This could get ugly: models round on Heidi Klum's father

Germany's first family of fashion is hit by ultimate 'pushy parents' backlash

Berlin

He is the éminence grise behind Germany's supermodel Heidi Klum – but yesterday Günther Klum, her 66-year-old father and manager, stood accused of being the bane of the fashion industry and somebody whom top model candidates were abandoning "in droves".

Mr Klum, a former cosmetics industry executive, helped turn his daughter into one of the world's richest models after encouraging her to appear on a popular German television show in 1992 when she was 18. Heidi subsequently became a world-famous model.

Yesterday, however, an unflattering portrait of the power behind the Klum throne appeared in Der Spiegel. It claimed that as Heidi's manager, Günther locked young models into unfavourable business contracts and was a person whose choleric outbursts of anger made television employees he dealt with want to hide.

The chief bone of contention, Der Spiegel said, was the popular Hedi Klum-hosted television show Germany's Next Topmodel, broadcast on the country's ProSieben television channel. The show, which attempts to echo Heidi's launching pad to success, is a competition for young would-be top models.

"Former Topmodel candidates he represents are abandoning him in droves, and the first thing people do at ProSieben when they see him coming is hide," the magazine alleged of Günther Klum. "He is the bulldozer clearing the way for his daughter. It is hard to say whether Heidi is so successful because of or despite her lumbering father."
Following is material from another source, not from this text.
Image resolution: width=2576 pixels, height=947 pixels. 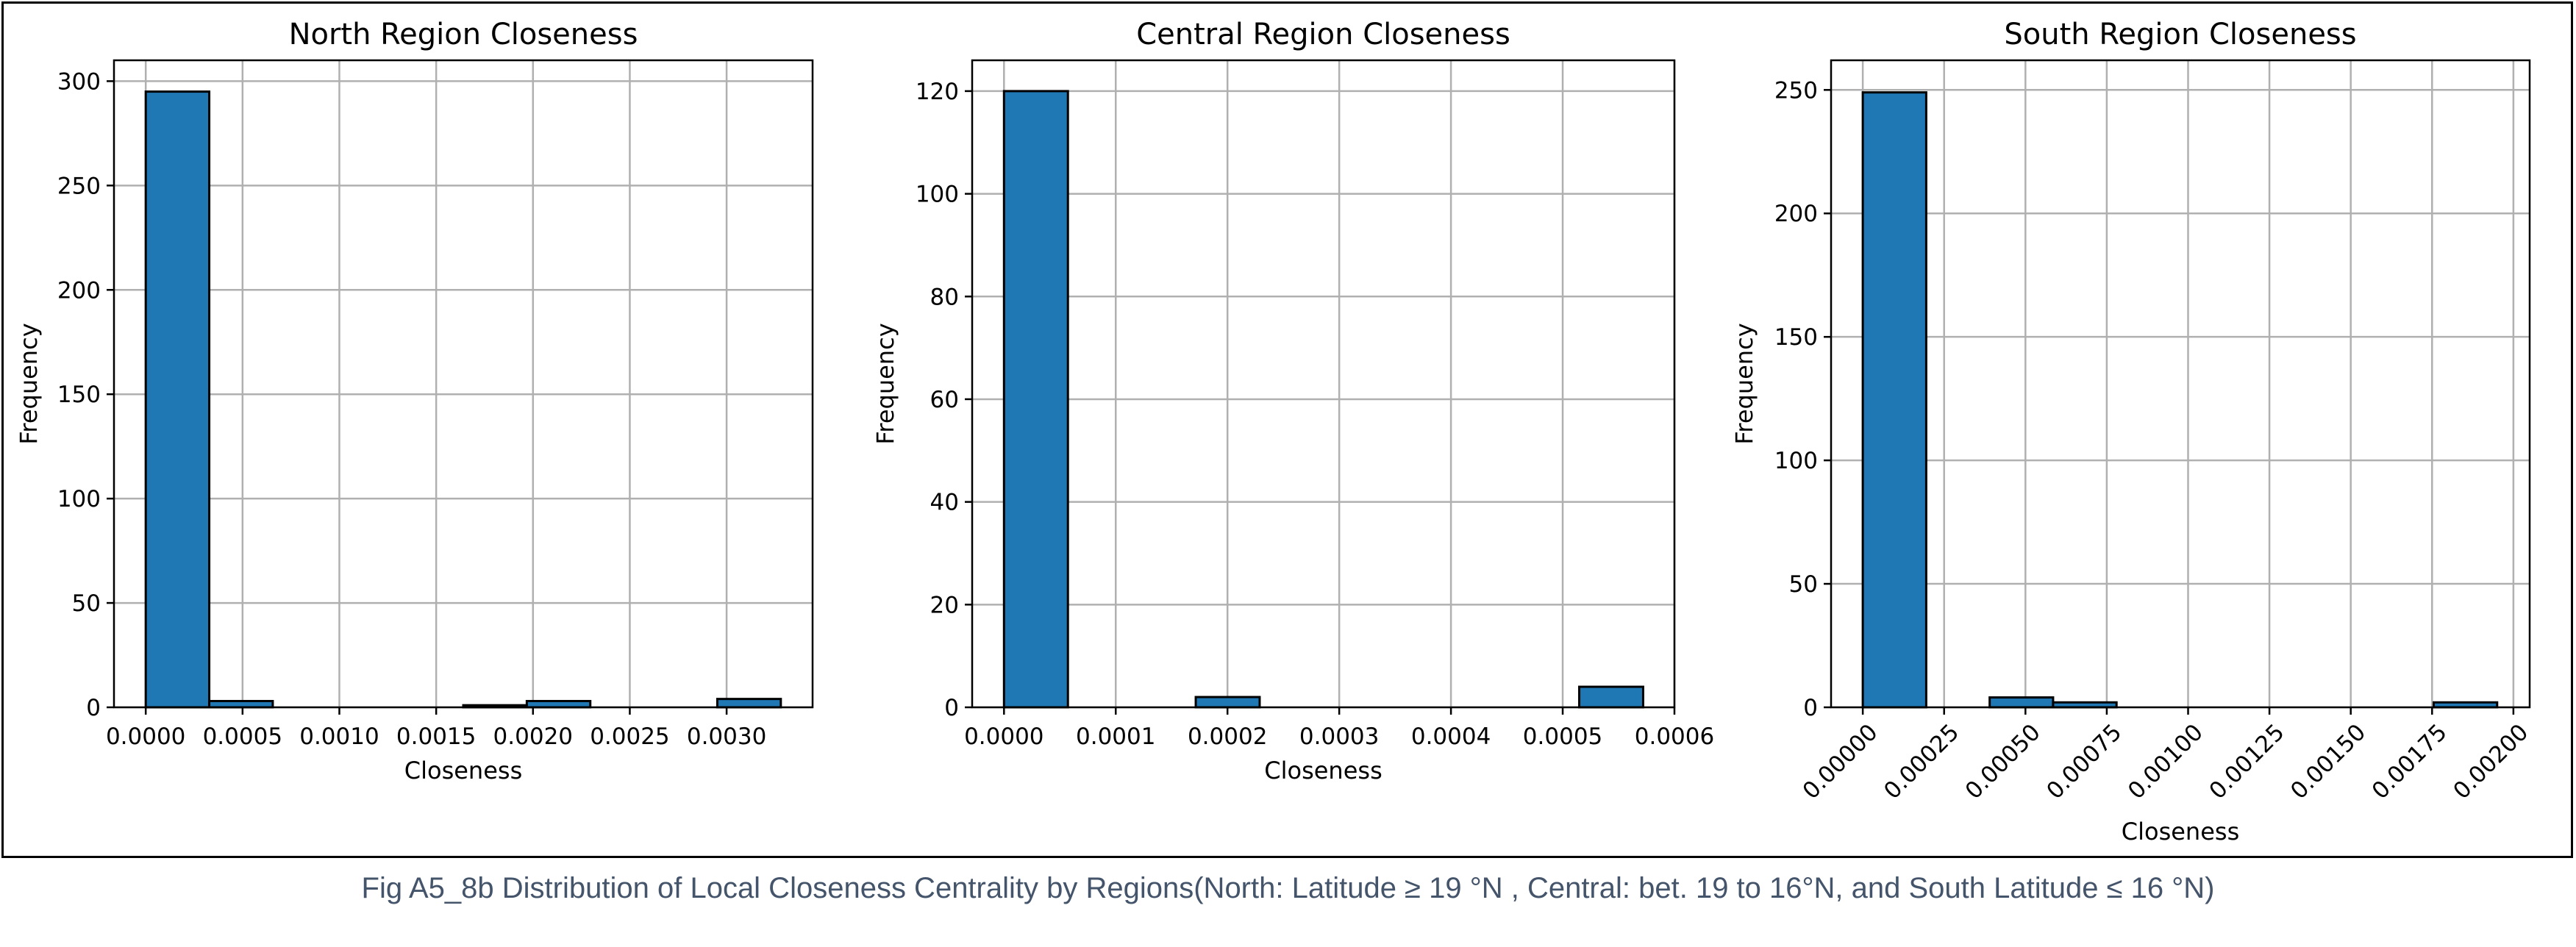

Jana Beller, last year's winner of the contest, had a highly publicised row with Mr Klum and subsequently broke off a contract with him claiming that the months she spent with him were the "worst" of her life.

Mr Klum was alleged to have used Ms Klum's fame to prise thousands in advertising revenue out of a sweet firm whose liquorice drops the model once confessed to eating. More seriously, Heidi's father was accused of locking former top model candidates into restrictive employment contracts which promised much but delivered little.

"The girls really don't understand what they are signing," Der Spiegel quoted the former Topmodel candidate Neele Hehemann 23, as saying. " He didn't get me a single job and he didn't let me go to any casting calls."